Among other things, we can infer from the Roche decision and, in particular, from the judgment of the current Chief Justice, Ms Justice Denham, that the meaning of life in a constitutional sense - I am sure the committee will hear more about the meaning of life from the church leaders tomorrow - relates to the capacity to be born alive. That is the basis for my decision to include two specific provisions in the draft Bill I have prepared. The first provision would apply in the case of the inevitable miscarriage of a non-viable foetus. When I say "non-viable", I mean incapable of surviving by reason of its prematurity. The second provision would apply in the case of a lethal foetal abnormality. In this case, I refer to a foetus or embryo that is incapable of surviving outside the womb. Unfortunately, I have to agree with Ms Staunton and Ms Schweppe about the foetus - or baby, once born - that will survive for a few moments outside the womb. I have to say I think there is something disturbingly utilitarian about Article 40.3.3° in that it comports an obligation to be born, only to suffer and die where the wish of a caring, prudent and loving parent might be for a different outcome. However, I do not think that is a matter for this committee to consider.
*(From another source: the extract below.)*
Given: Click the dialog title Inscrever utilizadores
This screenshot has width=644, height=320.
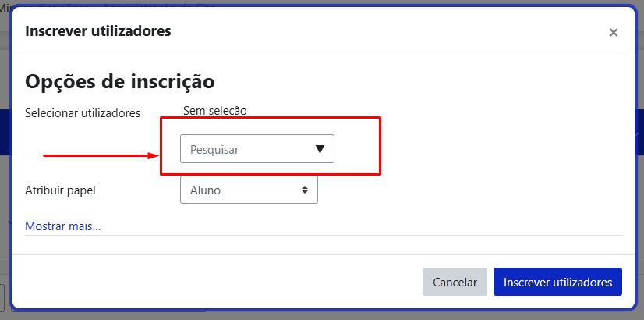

Like Ms Schweppe and Ms Staunton, I think the best of the options outlined in the expert group report is the last of the four that were proposed and recommended; namely, a combination of legislation and regulation. That is why the draft Bill I have prepared for the assistance of the committee provides for legislation setting out a broad framework and providing for the Minister to be entitled to make certain regulations in relation to certain aspects of the operation of the Act for its smoother and better operation and to respond to any exigencies that may arise.

The question of conscientious objection is clearly set out in the Medical Council guidelines. However, I think it requires express statutory provision. This is specifically provided for in the draft Bill that I have furnished to the committee. I deal with conscientious objection in that Bill in two ways. The termination of a pregnancy under that Bill or any Bill will be a two-step process, firstly involving the provisions of opinions that are sufficient to ground a lawful termination and secondly the performance of the termination itself. With regard to the first element of that process, my Bill requires that opinions must be provided by a registered medical practitioner, who has a right of conscientious objection subject only to an obligation to refer the person in question to another registered medical practitioner who is prepared to provide an opinion. Of course the Bill does not set out an obligation with regard to what that opinion must or should contain.
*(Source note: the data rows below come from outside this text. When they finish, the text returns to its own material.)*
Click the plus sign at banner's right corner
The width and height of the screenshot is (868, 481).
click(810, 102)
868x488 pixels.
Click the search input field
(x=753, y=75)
The second element is the performing of terminations of pregnancy. I maintain that any registered medical practitioner, nurse or midwife who has a conscientious objection to participation in the performance of a termination of pregnancy should be entitled to refuse to participate. I do not provide an obligation in the Bill to refer the person on, but I note the comments and the view of Professor Kieran Murphy of the Irish Medical Council and that of the council on the question of conscientious objection. Further, conscientious objection will not operate to allow a registered medical practitioner, nurse or midwife to refuse to participate in treatment that would be necessary to save the life of a pregnant woman.
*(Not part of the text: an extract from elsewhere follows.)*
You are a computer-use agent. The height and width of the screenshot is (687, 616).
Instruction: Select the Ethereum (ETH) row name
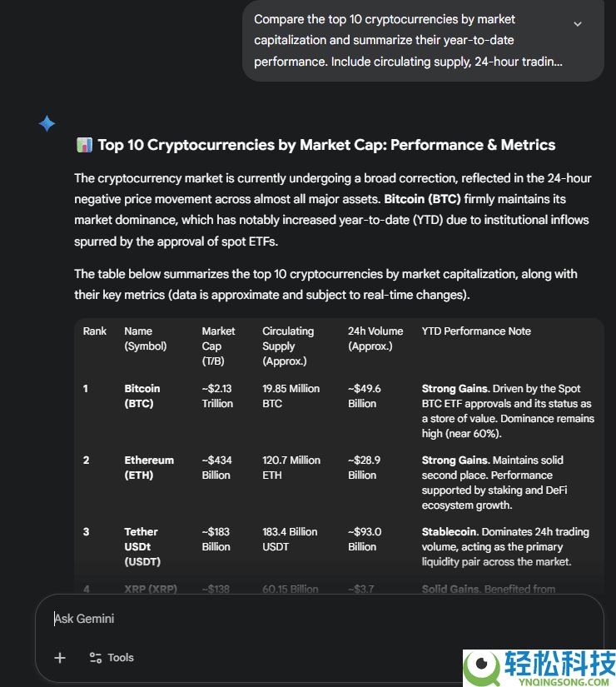(x=149, y=467)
The final area to deal with is the question of lethal foetal abnormality. It flows from what I have already said about what we can reasonably infer that I row in behind Ms Schweppe and Ms Staunton on the question of lethal foetal abnormality. Where there is no capacity to be born alive then Article 40.3.3° does not confer a constitutional right to life. It does not lessen the moral seriousness of a termination. It does not lessen the values we may hold about the question of termination. However, it does tell us what the Supreme Court has told us, that is, such foetuses or embryos do not attract protection under Article 40.3.3° and, as such, a Bill that provided for the termination of an inevitable miscarriage or non-viable pregnancy or which provided for termination in scenarios of lethal foetal abnormality would be permissible under Article 40.3.3°.